0

arXiv:2512.10963v1 Announce Type: new
Abstract: With the rapid growth of AI-generated content (AIGC) across domains such as music, video, and literature, the demand for emotionally aware recommendation systems has become increasingly important. Traditional recommender systems primarily rely on user behavioral data such as clicks, views, or ratings, while neglecting users' real-time emotional and intentional states during content interaction. To address this limitation, this study proposes a Multi-Modal Emotion and Intent Recognition Model (MMEI) based on a BERT-based Cross-Modal Transformer with Attention-Based Fusion, integrated into a cloud-native personalized AIGC recommendation framework.
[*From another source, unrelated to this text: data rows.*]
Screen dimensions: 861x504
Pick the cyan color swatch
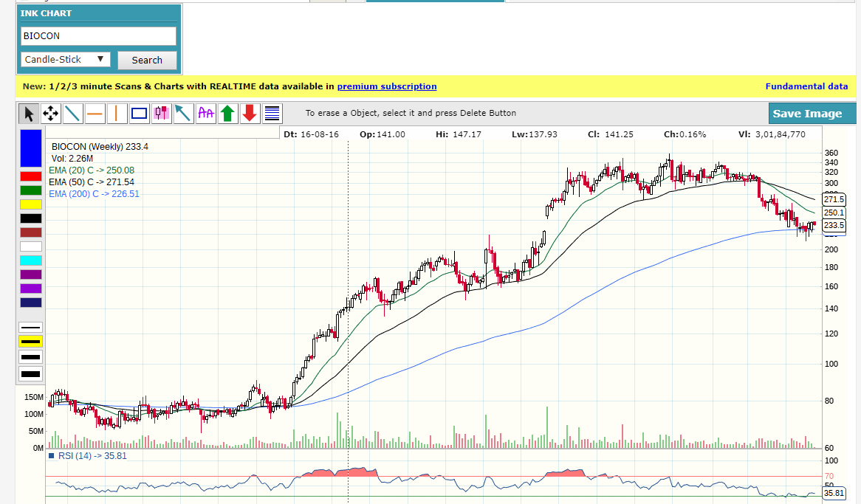tap(31, 260)
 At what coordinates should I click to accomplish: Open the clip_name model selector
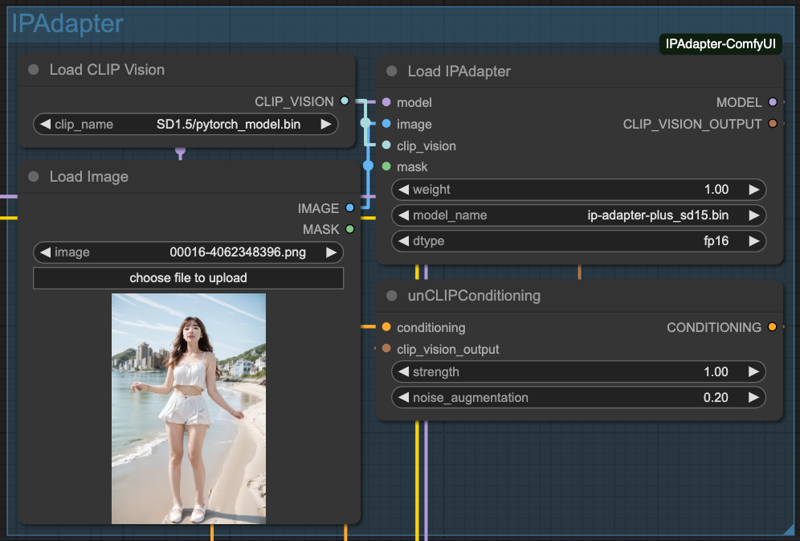[186, 124]
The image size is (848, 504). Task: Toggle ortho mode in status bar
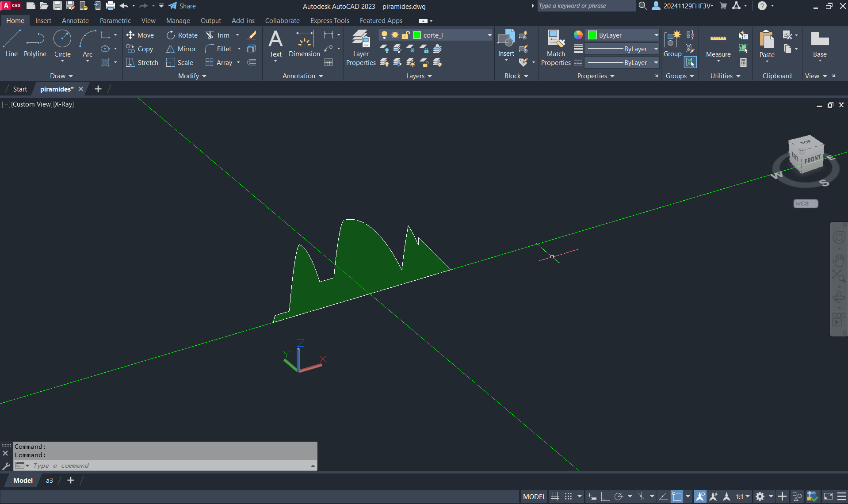click(605, 496)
The proposed system jointly processes visual (facial expression), auditory (speech tone), and textual (comments or utterances) modalities through pretrained encoders ViT, Wav2Vec2, and BERT, followed by an attention-based fusion module to learn emotion-intent representations. These embeddings are then used to drive personalized content recommendations through a contextual matching layer. Experiments conducted on benchmark emotion datasets (AIGC-INT, MELD, and CMU-MOSEI) and an AIGC interaction dataset demonstrate that the proposed MMEI model achieves a 4.3% improvement in F1-score and a 12.3% reduction in cross-entropy loss compared to the best fusion-based transformer baseline. Furthermore, user-level online evaluations reveal that emotion-driven recommendations increase engagement time by 15.2% and enhance satisfaction scores by 11.8%, confirming the model's effectiveness in aligning AI-generated content with users' affective and intentional states. This work highlights the potential of cross-modal emotional intelligence for next-generation AIGC ecosystems, enabling adaptive, empathetic, and context-aware recommendation experiences.